Обычные посетители театра, гораздо более свободные от художественных предубеждений и ходячих догм, имеющих обманчивый вид несомненной истинности, оказались доступнее непосредственным впечатлениям. Не разбираясь в частностях, а возможно, не постигая и коренного содержания оперы, они без размышлений доверились красоте и драматической увлекательности музыки и сценических положений. Поставленная в Киеве сразу после петербургской ослепительно роскошной премьеры, через год — в Москве, еще через год — в Праге и Одессе, всюду с полным успехом, опера оправдала самые смелые надежды автора.
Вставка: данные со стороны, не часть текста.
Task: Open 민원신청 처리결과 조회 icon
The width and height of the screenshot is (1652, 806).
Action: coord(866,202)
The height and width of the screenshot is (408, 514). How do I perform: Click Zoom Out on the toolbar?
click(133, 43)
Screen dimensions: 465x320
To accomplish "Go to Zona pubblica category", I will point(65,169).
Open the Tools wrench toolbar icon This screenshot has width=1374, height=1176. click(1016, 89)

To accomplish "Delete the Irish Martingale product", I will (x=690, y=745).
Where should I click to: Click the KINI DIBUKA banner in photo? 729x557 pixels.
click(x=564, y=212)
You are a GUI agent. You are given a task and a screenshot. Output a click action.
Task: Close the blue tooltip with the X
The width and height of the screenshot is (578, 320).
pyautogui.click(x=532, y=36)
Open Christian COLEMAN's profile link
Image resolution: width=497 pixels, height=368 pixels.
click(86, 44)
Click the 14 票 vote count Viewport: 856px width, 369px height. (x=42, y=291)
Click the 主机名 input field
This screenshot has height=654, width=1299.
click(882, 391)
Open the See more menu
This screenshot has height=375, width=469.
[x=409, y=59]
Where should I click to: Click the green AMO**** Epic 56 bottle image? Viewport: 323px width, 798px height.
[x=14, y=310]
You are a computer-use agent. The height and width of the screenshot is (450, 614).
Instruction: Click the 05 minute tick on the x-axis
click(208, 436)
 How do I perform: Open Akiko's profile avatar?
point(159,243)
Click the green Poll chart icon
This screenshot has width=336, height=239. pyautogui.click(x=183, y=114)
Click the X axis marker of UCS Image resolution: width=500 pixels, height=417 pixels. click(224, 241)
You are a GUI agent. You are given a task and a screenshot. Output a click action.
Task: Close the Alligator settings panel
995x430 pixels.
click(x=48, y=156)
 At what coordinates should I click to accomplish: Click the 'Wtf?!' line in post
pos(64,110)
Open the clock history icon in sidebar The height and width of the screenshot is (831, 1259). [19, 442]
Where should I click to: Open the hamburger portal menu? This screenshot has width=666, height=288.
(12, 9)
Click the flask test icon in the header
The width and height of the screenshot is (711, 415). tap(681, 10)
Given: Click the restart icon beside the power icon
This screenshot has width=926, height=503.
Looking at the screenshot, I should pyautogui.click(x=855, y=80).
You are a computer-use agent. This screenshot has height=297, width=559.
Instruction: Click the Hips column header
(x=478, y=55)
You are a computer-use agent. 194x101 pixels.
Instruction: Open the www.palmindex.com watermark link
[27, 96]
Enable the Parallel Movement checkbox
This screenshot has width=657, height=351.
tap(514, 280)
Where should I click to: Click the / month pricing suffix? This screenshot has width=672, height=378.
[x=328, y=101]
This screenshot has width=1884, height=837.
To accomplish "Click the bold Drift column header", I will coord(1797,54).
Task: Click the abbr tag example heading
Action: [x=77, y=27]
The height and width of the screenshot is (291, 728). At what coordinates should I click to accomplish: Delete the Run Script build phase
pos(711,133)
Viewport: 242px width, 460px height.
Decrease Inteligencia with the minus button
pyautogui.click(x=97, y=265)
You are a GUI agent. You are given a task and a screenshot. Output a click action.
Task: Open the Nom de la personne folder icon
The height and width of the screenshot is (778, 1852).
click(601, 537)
Вместе с «Онегиным» она вошла в число любимейших опер мирового репертуара. В сравнении с этими двумя все остальные оперы Чайковского стоят на несколько ступеней ниже. «Пиковая дама», соединившая драгоценнейшие черты лирико-философских симфоний Чайковского с тонким гуманным психологизмом его «Онегина» и потрясающим драматизмом «Мазепы» или «Чародейки», явилась вершиной всего оперного творчества композитора.
В год «Пиковой дамы» произошло еще два крупных события. Кончилась, и притом самым неожиданным и обидным образом, его тринадцатилетняя дружба с Н. Ф. фон Мекк. В сентябре Петр Ильич получил от нее письмо, до нас не дошедшее, видимо им уничтоженное. В нем содержалось извещение о прекращении выплаты пенсии ввиду разорения самой Надежды Филаретовны и просьба иногда вспоминать ее. Выплата прекратилась, и переписка оборвалась. Невыносимо было уже это сочетание. «Мне хотелось, мне нужно было, — писал Петр Ильич летом следующего года, — чтобы мои отношения с Н. Ф. нисколько не изменились вследствие того, что я перестал получать от нее деньги. К сожалению, это оказалось невозможным… Такое положение унижает меня в собственных глазах, делает для меня невыносимым воспоминание о том, что… я принимал ее денежные выдачи, постоянно терзает и тяготит меня свыше меры… И тяжелее всего то, что… я не могу, боясь огорчить и расстроить ее, высказать ей все то, что меня терзает. Мне невозможно высказаться, — а это одно облегчило бы меня». Уже очень скоро выяснилось, что предположение Надежды Филаретовны о разорении было ошибочным или, во всяком случае, очень преувеличенным. Но и это ничего не изменило в происшедшем.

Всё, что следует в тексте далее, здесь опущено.